→ EXERCISE OBJECTIVE
Rewrite all the records below with "package" changed to "bundle" and everything else left as is, leaving out the pictures.

** START DATA SUPPLIED **

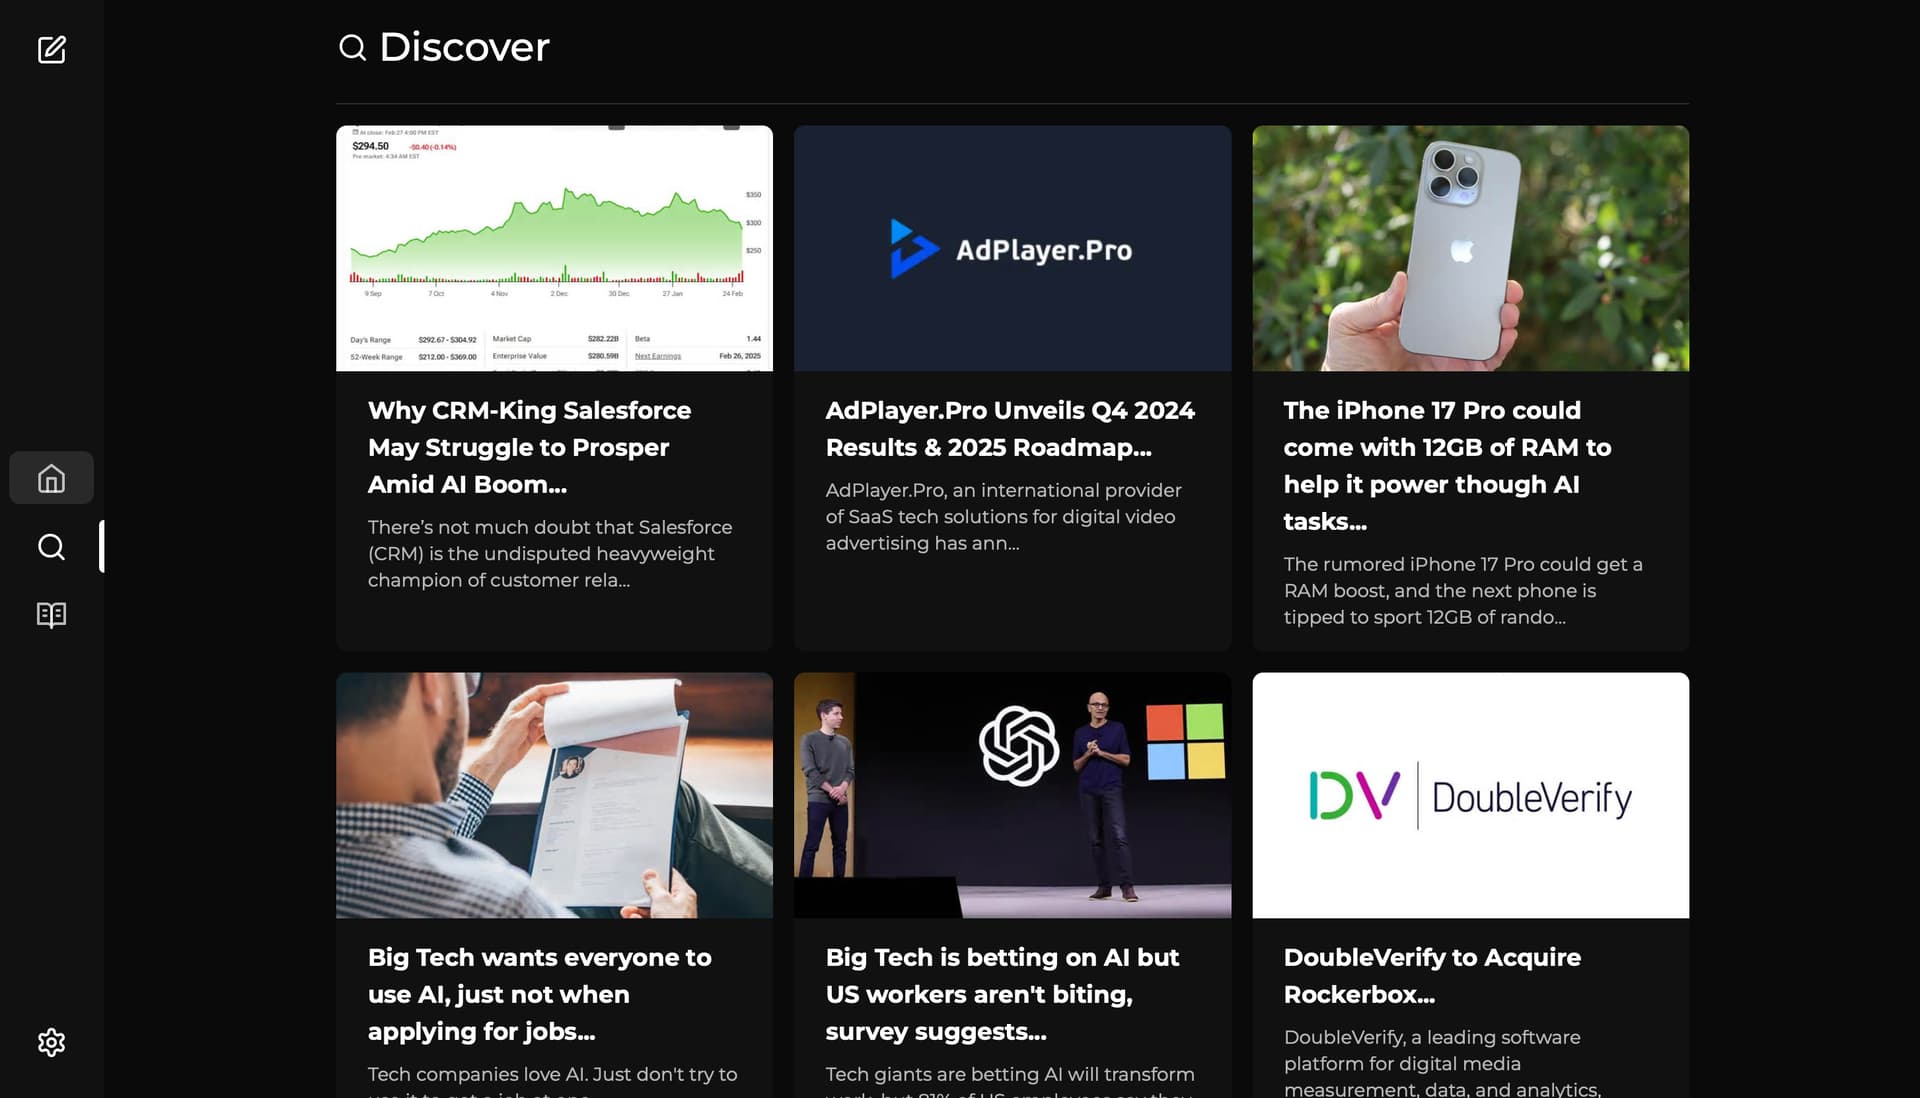Click the Discover page title
Image resolution: width=1920 pixels, height=1098 pixels.
point(464,47)
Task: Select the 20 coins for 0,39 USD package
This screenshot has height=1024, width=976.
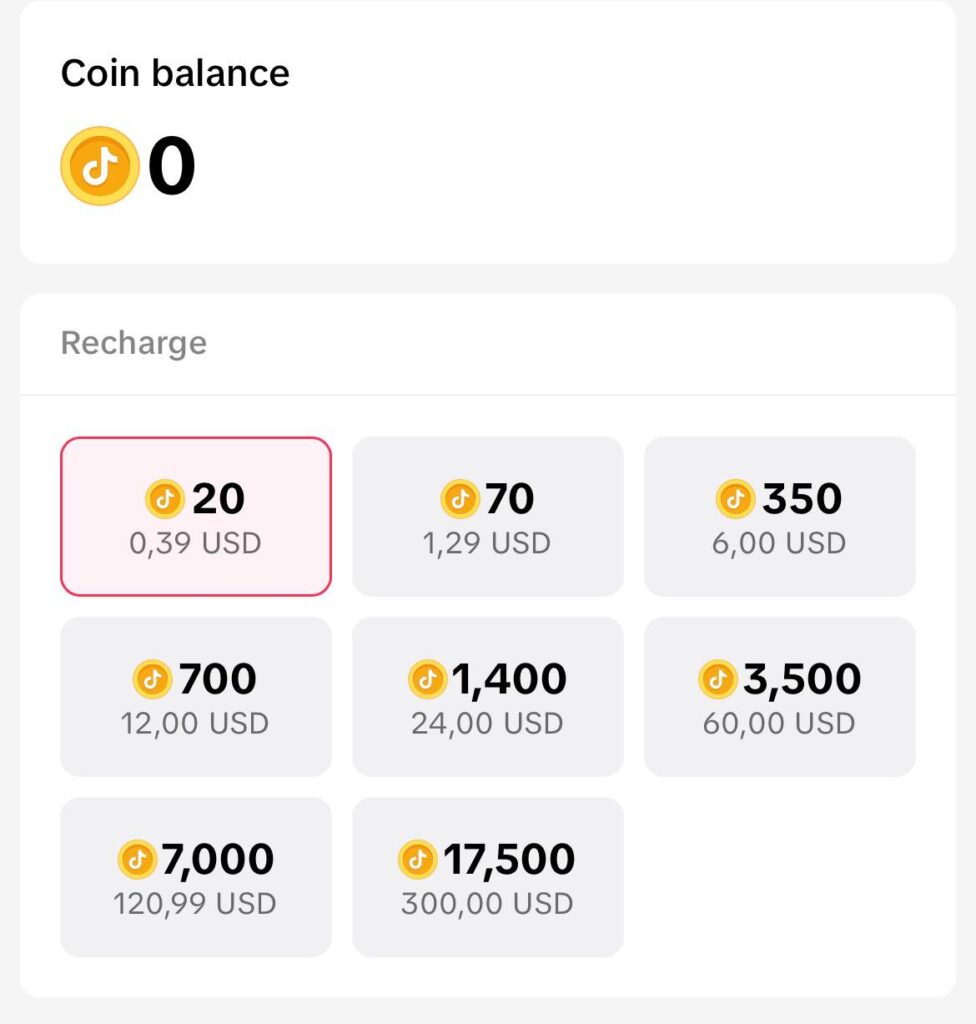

** END DATA SUPPLIED **

→ FINAL ANSWER
Click the Discover page title
Image resolution: width=1920 pixels, height=1098 pixels.
point(464,47)
Task: Select the 20 coins for 0,39 USD bundle
This screenshot has height=1024, width=976.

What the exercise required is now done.